Denken
Der Mensch ist das einzige wirklich denkende Wesen auf unserer Erde.
Durch seine Gedanken erlebt der Mensch eine Welt, die ihn über diese
Erde hinausführt. In der Form, in welcher sich im Menschen die Gedanken
entzünden, erlebt kein anderes irdisches Wesen die Gedanken. Was
entzündet in uns den Gedanken, was spielt sich in uns ab, wenn der
einfachste oder herrlichste Gedanke uns durchzuckt? – Zweierlei wirkt in
uns zusammen, wenn wir Gedanken durch unsere Seele ziehen lassen: unser
Astralleib und unser Ich.
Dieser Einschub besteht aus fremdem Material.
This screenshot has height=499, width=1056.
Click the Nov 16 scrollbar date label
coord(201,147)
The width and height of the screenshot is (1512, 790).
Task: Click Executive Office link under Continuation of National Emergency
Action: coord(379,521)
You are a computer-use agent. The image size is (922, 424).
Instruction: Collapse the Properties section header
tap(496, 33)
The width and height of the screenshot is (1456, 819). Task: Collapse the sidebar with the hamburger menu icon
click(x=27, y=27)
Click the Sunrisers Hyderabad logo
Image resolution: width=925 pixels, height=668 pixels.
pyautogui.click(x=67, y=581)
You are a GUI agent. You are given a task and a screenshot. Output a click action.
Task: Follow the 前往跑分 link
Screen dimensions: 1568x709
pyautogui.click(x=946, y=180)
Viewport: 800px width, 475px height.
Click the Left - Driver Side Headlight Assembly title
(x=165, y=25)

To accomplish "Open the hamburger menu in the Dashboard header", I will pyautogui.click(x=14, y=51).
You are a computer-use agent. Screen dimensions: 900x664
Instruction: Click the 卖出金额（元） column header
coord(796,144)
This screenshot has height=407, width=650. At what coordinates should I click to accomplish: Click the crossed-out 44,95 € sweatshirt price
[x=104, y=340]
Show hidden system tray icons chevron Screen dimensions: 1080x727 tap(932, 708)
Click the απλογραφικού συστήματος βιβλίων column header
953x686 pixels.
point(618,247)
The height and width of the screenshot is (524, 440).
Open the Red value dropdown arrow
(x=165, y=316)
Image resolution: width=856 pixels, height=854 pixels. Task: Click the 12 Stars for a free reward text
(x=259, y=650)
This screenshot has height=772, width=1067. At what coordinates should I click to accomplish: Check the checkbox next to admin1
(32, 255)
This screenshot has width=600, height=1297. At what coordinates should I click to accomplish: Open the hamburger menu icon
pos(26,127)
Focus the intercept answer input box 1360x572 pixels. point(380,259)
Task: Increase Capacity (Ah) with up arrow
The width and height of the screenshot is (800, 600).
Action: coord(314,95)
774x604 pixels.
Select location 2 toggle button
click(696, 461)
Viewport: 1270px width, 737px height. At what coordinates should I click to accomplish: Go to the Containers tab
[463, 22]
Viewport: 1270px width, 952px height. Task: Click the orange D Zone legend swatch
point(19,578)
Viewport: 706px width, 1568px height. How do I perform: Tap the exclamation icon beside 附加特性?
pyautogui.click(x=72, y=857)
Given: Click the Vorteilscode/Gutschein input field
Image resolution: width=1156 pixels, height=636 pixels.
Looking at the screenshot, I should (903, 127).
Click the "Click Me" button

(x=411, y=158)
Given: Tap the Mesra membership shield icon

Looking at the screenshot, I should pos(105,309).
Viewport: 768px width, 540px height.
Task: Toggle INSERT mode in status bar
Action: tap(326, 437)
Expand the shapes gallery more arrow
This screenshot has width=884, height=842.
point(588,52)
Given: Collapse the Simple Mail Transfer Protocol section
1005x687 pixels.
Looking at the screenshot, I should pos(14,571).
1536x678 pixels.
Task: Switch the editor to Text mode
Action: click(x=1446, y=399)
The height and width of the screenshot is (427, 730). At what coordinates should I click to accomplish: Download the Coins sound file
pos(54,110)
Der physische Ausdruck für unser Ich ist das
Blut; der physische Ausdruck für unseren Astralleib ist unser
Nervensystem, das, was wir Leben nennen in unserem Nervensystem. Und
niemals würden unsere Gedanken unsere Seele durchzucken, wenn nicht ein
Zusammenwirken wäre zwischen Ich und Astralleib, welches seinen Ausdruck
findet im Zusammenwirken zwischen Blut und Nervensystem. Sonderbar wird
es einmal einer menschlichen Zukunftswissenschaft vorkommen, wenn die
heutige Wissenschaft allein im Nervensystem die Entstehung des Gedankens
sucht. Nicht in den Nerven allein ist der Ursprung des Gedankens. Nur
in dem lebendigen Zusammenspiel zwischen Blut und Nervensystem haben wir
den Vorgang zu erblicken, der den Gedanken entstehen lässt. Wenn unser
Blut, unser inneres Feuer, und unser Nervensystem, unsere innere Luft,
so zusammenwirken, dann durchzuckt der Gedanke die Seele. Und die
Entstehung des Gedankens im Innern der Seele entspricht im Kosmos dem
rollenden Donner. Wenn das Blitzesfeuer sich entzündet in den
Luftmassen, wenn Feuer und Luft zusammenspielen und den Donner erzeugen,
dann ist das in der großen Welt dasselbe makrokosmische Ereignis, dem
entspricht der Vorgang, wenn das Feuer des Blutes und das Spiel des
Nervensystems sich entladen im innern Donner, der allerdings sanft und
ruhig und unvernehmbar für die Außenwelt erklingt im Gedanken. Was der
Blitz in den Wolken, das ist für uns die Wärme unseres Blutes, und die
Luft draußen mit allem, was sie an Elementen enthält im Universum,
entspricht dem, was unser Nervensystem durchzieht. Und wie der Blitz im
Widerspiel mit den Elementen den Donner erzeugt, so erzeugt das
Widerspiel von Blut und Nerven den Gedanken, der die Seele durchzuckt.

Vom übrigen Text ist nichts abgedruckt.